- _Page_:
__________________________________________________

When it reopens in September, the pool at the Nelson and District Community Complex will smell less of chlorine than before.
That’s not because it will be using less of it, but because a powerful new air circulation method — a trichloramine exhaust system — will suck out the evaporated chlorine.
“We will have twice the air movement in the pool,” says operations supervisor Jason Craig. “This will be a much improved environment. The nastier off-gassed chlorine levels are always in the first couple of feet above the water, so we will have a venting system that will draw the air across the top of the pool and take away the trichloramines [evaporated used chlorine].”
It’s the trichloramines — the off-gassed chlorine by-product that has already done its job of disinfecting the water — that causes the typical pool smell, he says.
“You go to some hotels and you can smell their pool from outside the building. That’s because they have not kept their used chlorine levels in check and are not able to dispose of the evaporated chlorine.”
The renovated Nelson pool will disinfect the water with a combination of chlorine and ultraviolet light (UV). BC’s Public Health Act requires the use of chlorine in all public pools, at a minimum of 0.5 parts per million.

__________________________________________________

- _Recorded data_:
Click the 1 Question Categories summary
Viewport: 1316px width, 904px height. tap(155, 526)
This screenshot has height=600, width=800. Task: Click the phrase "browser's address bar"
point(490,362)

__________________________________________________

Repeat word for word the part of the pool article starting with "It’s the trichloramines" and going on through "smell, he says.". The lines are separate material and have no connection to the pool article.

- _The solution_:
It’s the trichloramines — the off-gassed chlorine by-product that has already done its job of disinfecting the water — that causes the typical pool smell, he says.